• **TASK DIRECTIONS**:
Each line below from the one containing "The image size is (690, 544)." through the one containing "You are a computer-use agent. Image" should be output exactly as it stands, and no other line should appear.

-- Opening Marker --

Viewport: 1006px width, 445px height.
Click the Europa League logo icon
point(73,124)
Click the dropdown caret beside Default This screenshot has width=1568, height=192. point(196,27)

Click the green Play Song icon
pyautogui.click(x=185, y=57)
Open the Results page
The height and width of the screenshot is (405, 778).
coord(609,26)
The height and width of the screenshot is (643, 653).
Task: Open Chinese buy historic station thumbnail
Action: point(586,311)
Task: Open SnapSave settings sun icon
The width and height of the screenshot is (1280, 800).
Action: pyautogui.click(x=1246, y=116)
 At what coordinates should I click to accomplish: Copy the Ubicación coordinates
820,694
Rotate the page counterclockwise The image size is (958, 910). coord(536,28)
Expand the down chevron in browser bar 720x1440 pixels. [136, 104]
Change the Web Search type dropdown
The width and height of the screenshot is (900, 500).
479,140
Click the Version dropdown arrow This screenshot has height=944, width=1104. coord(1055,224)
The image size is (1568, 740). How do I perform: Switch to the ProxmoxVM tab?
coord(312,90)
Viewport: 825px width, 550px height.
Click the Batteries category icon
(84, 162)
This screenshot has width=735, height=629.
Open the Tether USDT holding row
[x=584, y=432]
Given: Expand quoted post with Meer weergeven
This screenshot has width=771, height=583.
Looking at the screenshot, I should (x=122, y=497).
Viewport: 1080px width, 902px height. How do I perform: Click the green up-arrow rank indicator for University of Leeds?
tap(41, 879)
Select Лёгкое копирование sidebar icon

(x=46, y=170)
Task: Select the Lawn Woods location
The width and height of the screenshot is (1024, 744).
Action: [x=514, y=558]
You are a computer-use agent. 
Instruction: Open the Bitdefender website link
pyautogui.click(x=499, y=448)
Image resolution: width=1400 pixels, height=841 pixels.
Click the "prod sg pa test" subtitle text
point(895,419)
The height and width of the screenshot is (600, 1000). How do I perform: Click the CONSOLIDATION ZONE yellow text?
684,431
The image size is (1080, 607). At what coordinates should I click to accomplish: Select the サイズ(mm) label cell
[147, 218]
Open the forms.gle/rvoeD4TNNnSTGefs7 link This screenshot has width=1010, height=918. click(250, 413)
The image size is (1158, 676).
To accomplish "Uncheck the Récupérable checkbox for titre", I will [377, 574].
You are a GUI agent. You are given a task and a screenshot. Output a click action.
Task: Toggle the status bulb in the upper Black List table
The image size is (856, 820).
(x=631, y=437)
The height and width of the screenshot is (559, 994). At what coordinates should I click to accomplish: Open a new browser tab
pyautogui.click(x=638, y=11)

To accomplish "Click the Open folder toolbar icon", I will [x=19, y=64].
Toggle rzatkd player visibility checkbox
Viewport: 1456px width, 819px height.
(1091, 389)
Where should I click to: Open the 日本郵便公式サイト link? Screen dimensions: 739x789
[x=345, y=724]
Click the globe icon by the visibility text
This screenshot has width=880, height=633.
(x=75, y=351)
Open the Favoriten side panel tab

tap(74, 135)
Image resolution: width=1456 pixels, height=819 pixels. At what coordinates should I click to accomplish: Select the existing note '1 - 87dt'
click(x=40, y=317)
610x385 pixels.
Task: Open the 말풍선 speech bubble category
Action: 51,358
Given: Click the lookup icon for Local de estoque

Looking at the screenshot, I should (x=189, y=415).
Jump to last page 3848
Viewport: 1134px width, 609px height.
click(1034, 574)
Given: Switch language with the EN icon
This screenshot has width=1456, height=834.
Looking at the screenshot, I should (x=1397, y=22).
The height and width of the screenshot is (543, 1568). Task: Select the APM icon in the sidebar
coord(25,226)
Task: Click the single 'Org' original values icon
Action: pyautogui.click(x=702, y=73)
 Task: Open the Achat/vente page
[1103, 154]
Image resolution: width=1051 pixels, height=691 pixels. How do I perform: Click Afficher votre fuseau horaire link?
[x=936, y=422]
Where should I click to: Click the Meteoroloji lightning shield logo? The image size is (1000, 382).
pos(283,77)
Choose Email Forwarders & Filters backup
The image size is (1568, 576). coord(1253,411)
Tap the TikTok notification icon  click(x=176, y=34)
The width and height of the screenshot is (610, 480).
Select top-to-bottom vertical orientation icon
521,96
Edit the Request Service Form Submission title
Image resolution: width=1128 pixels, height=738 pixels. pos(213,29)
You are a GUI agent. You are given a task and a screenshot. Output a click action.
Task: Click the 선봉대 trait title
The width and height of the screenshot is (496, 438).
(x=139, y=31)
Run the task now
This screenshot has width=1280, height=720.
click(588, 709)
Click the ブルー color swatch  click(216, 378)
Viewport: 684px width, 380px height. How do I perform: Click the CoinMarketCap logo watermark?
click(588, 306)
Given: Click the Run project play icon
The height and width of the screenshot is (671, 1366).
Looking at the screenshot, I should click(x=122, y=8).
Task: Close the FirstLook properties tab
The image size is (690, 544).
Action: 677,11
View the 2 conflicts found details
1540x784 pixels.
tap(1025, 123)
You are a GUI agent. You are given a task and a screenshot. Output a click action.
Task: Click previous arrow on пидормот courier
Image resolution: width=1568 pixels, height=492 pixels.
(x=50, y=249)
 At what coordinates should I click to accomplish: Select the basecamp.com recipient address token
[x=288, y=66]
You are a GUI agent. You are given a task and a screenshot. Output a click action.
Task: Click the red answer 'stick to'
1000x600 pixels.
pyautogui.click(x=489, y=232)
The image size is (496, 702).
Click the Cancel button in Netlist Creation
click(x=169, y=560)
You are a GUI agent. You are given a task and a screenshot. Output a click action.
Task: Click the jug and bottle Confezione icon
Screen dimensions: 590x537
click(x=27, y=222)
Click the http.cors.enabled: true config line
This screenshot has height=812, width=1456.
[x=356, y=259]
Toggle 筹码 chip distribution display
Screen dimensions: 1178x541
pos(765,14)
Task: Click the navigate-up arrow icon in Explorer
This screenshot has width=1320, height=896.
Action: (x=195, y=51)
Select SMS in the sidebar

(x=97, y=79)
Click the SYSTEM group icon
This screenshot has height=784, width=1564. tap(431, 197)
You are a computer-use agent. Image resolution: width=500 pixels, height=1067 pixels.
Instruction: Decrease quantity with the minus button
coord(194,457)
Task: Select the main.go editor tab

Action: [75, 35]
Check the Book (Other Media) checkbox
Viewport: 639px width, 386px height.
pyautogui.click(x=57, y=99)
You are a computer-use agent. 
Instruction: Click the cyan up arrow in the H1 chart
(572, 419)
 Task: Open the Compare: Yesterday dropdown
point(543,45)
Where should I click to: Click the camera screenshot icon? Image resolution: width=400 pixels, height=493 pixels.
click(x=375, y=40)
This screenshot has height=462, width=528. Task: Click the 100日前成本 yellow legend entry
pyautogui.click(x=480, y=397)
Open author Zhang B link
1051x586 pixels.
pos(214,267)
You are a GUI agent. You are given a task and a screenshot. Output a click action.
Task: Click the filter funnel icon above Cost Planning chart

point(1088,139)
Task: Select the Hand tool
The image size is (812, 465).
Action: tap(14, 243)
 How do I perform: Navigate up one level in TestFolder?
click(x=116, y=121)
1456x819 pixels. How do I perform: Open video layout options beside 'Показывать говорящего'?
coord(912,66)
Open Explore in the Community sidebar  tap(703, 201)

-- Closing Marker --

• **RESPONSE TO THE TASK**:
The image size is (690, 544).
Action: 677,11
View the 2 conflicts found details
1540x784 pixels.
tap(1025, 123)
You are a GUI agent. You are given a task and a screenshot. Output a click action.
Task: Click previous arrow on пидормот courier
Image resolution: width=1568 pixels, height=492 pixels.
(x=50, y=249)
 At what coordinates should I click to accomplish: Select the basecamp.com recipient address token
[x=288, y=66]
You are a GUI agent. You are given a task and a screenshot. Output a click action.
Task: Click the red answer 'stick to'
1000x600 pixels.
pyautogui.click(x=489, y=232)
The image size is (496, 702).
Click the Cancel button in Netlist Creation
click(x=169, y=560)
You are a GUI agent. You are given a task and a screenshot. Output a click action.
Task: Click the jug and bottle Confezione icon
Screen dimensions: 590x537
click(x=27, y=222)
Click the http.cors.enabled: true config line
This screenshot has height=812, width=1456.
[x=356, y=259]
Toggle 筹码 chip distribution display
Screen dimensions: 1178x541
pos(765,14)
Task: Click the navigate-up arrow icon in Explorer
This screenshot has width=1320, height=896.
Action: (x=195, y=51)
Select SMS in the sidebar

(x=97, y=79)
Click the SYSTEM group icon
This screenshot has height=784, width=1564. tap(431, 197)
You are a computer-use agent. Image resolution: width=500 pixels, height=1067 pixels.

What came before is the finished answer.